1- On running terraform apply for first time all the required resources are provisioned successfully (includes machine learning workspace, databricks workspace, databricks secret scope)

2- Now I wanted to change the name of the machine learning workspace resource. This would cause a destroy and recreate of machine learning workspace resource and also the databricks workspace resource.

3- Expectation, since the databricks secret scope resource is dependant on databricks workspace that should also be destroyed and recreated. So after changing the machine learning workspace name and running terraform plan, it should succeed and show that the following resources should be destroyed and recreated.

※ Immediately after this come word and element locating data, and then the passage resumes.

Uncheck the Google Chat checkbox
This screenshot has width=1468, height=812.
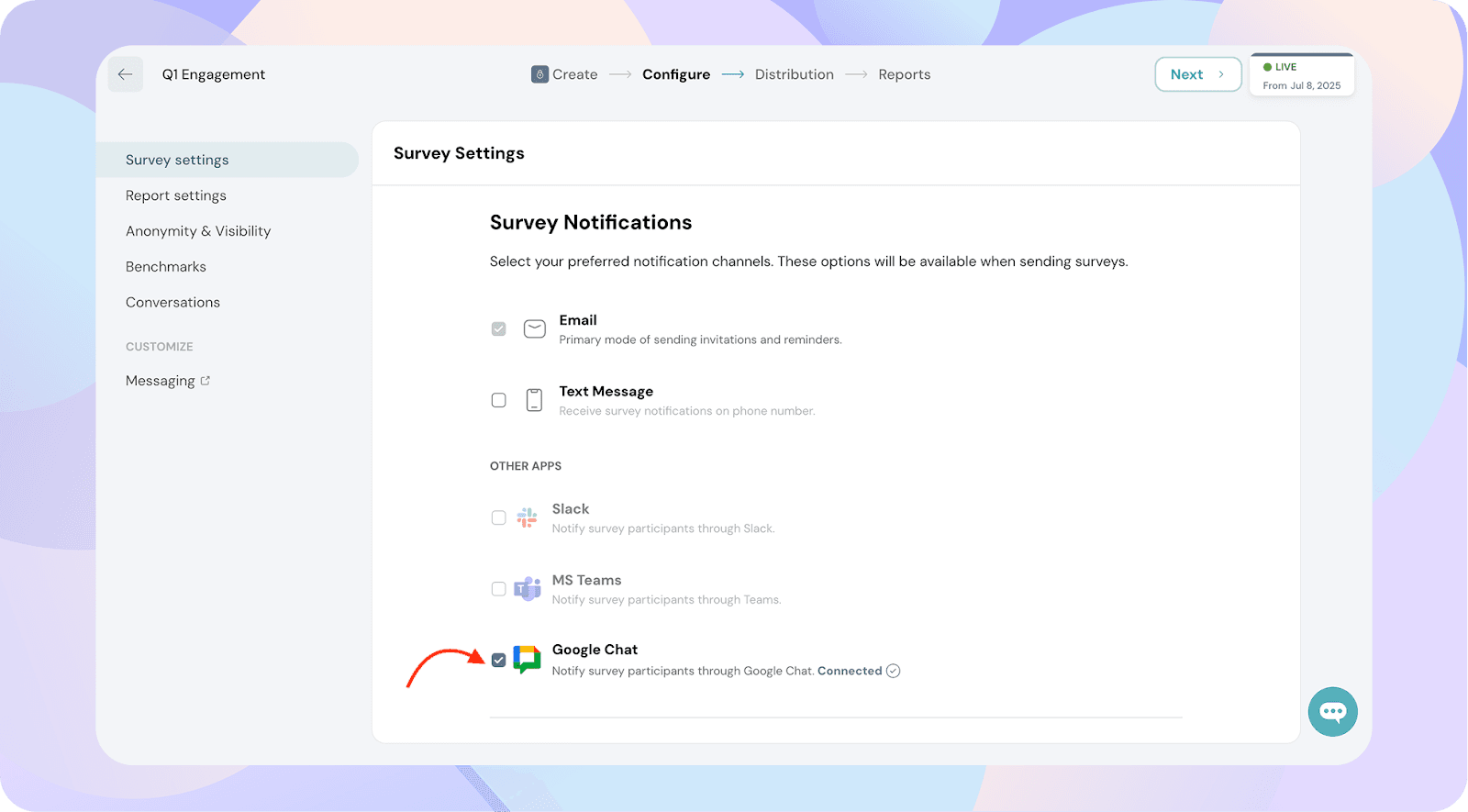498,660
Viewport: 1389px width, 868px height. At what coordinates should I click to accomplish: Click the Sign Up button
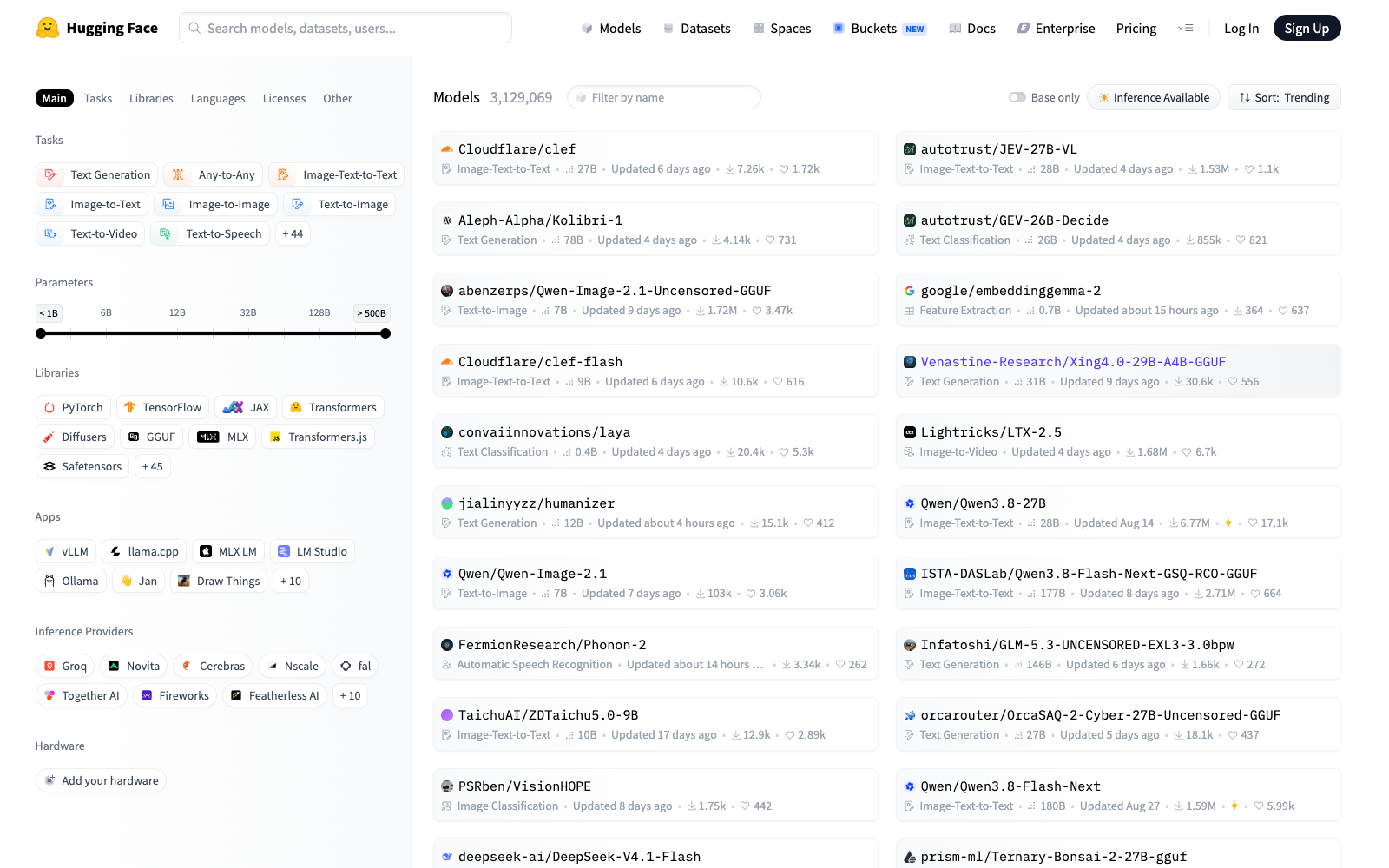[x=1307, y=28]
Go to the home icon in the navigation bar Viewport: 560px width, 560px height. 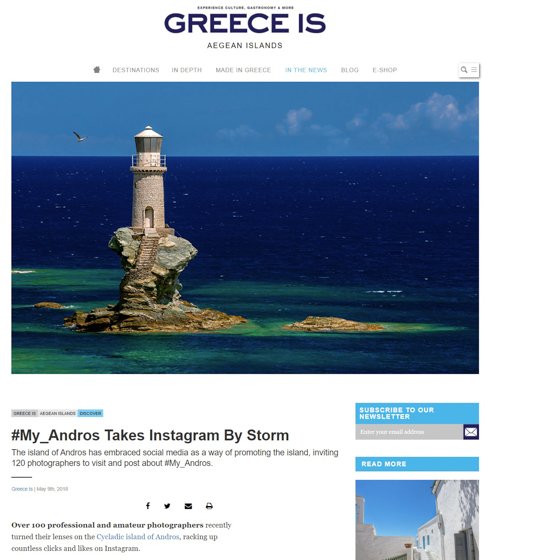97,70
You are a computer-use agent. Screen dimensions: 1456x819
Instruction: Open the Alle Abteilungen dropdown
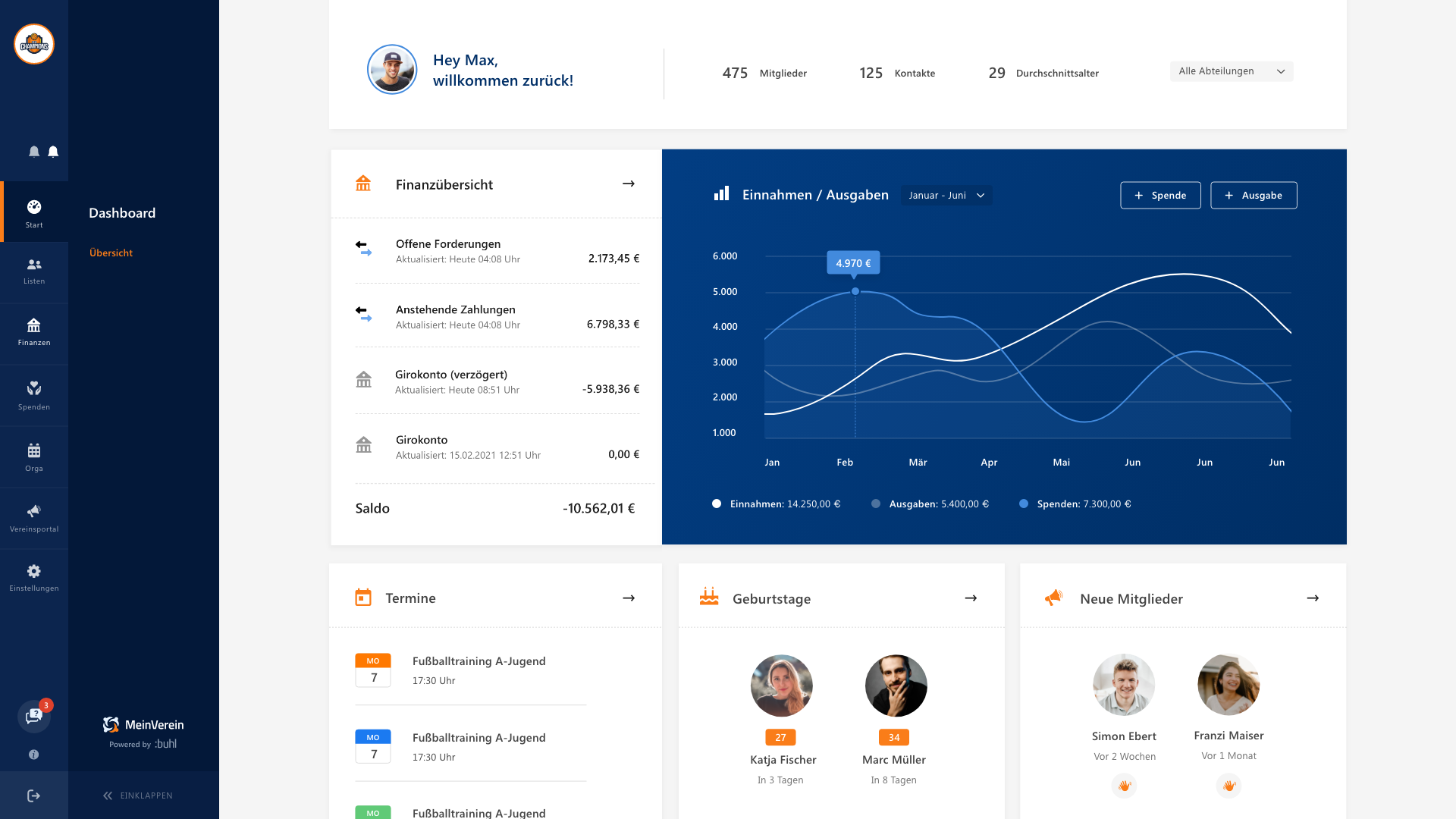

a. machine learning workspace b. databricks workspace. c. databricks secret scope

Actual Behavior

After changing machine learning workspace name, terraform plan fails stating

│ Error: cannot read secret scope: default auth: cannot configure default credentials │ │ with databricks_secret_scope.ml, │ on main.tf line 190, in resource "databricks_secret_scope" "ml": │ 190: resource "databricks_secret_scope" "ml" {

Steps to Reproduce

satyakrish commented 1 year ago

can somebody look into this one as it is really affecting our deployment and we need a fix/workaround for this.

shinhf commented 1 year ago

I have similar issue. My workaround was destroying secret scope manually (using terraform destroy) and then recreating it with new branch.